A new study reveals that mental health and physical health may be closely tied together. Doctors advise people suffering from heart attacks to go screen themselves regularly for any signs of depression that they might have.
Presented at the annual meeting of the Heart Failure Association of the European Society of Cardiology, the study has found that depression severely increases the risk of death in heart failure patients.
Psychological speaking, it makes perfect sense. There are several papers suggesting that there’s power in the way we think.
People suffering from depression spend most of their days feeling sad and / or sleepy. They lack energy, don’t usually feel like they have anything or anyone worth living for, and they often think that their life is either empty or meaningless. They don’t believe that there’s a good reason for them to look after themselves, and they don’t feel the need to interact with other human beings.
So what’s the point in fighting? What exactly would they be wasting energy fighting for? A life that they hate? It is much easier for people suffering from depression to choose to give up rather than fight a disease that may be threatening their very life.

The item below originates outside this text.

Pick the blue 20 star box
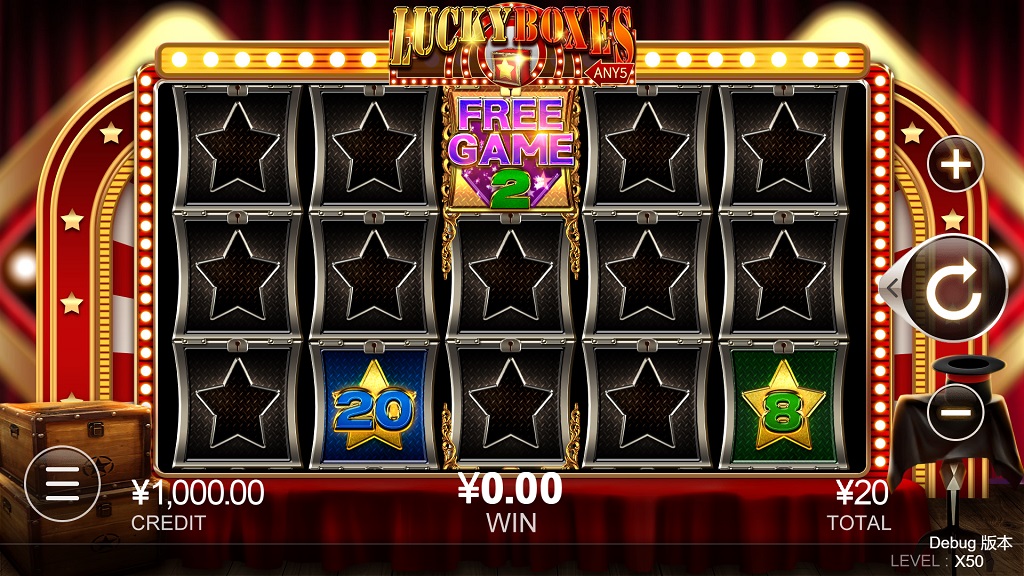374,405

For their study, the researchers looked at a total of 154 patients, 27 with mild depression and 24 with moderate or severe depression. The survey lasted for 302 days during which patients have died.
When compared to people that showed no signs of depression, or people suffering from mild forms of depression, the experts noted that people who suffered from moderate or severe forms of depression were five (5) times more likely to die in the event of heart failure.
To make matters worse, this is by no means a rare encounter. John Cleland, lead author and professor of cardiology at Imperial College London and the University of Hull in England, gave a statement explaining that doctors know very well that depression is common in heart failure patients and affects 20 to 40 percent of them.
He went on to add that “Patients with heart failure are at high risk of recurrent hospital admissions and death. Approximately 25% of patients admitted to hospital with heart failure are readmitted for a variety of reasons within one month”. Within one year, things get completely out of control – most of the patients will have had at least one if not more readmission, and almost half of them will have died.
The study was meant to investigate the predictors of heart failure and identify possible reasons for readmission and death among patients suffering from it.
Professor Cleland and his team concluded that their results show how depression is strongly associated with death during the year following discharge from hospital, after having been admitted for the exacerbation of heart failure.
Even more alarming, Cleland is convinced that the link between the two last even beyond that first year.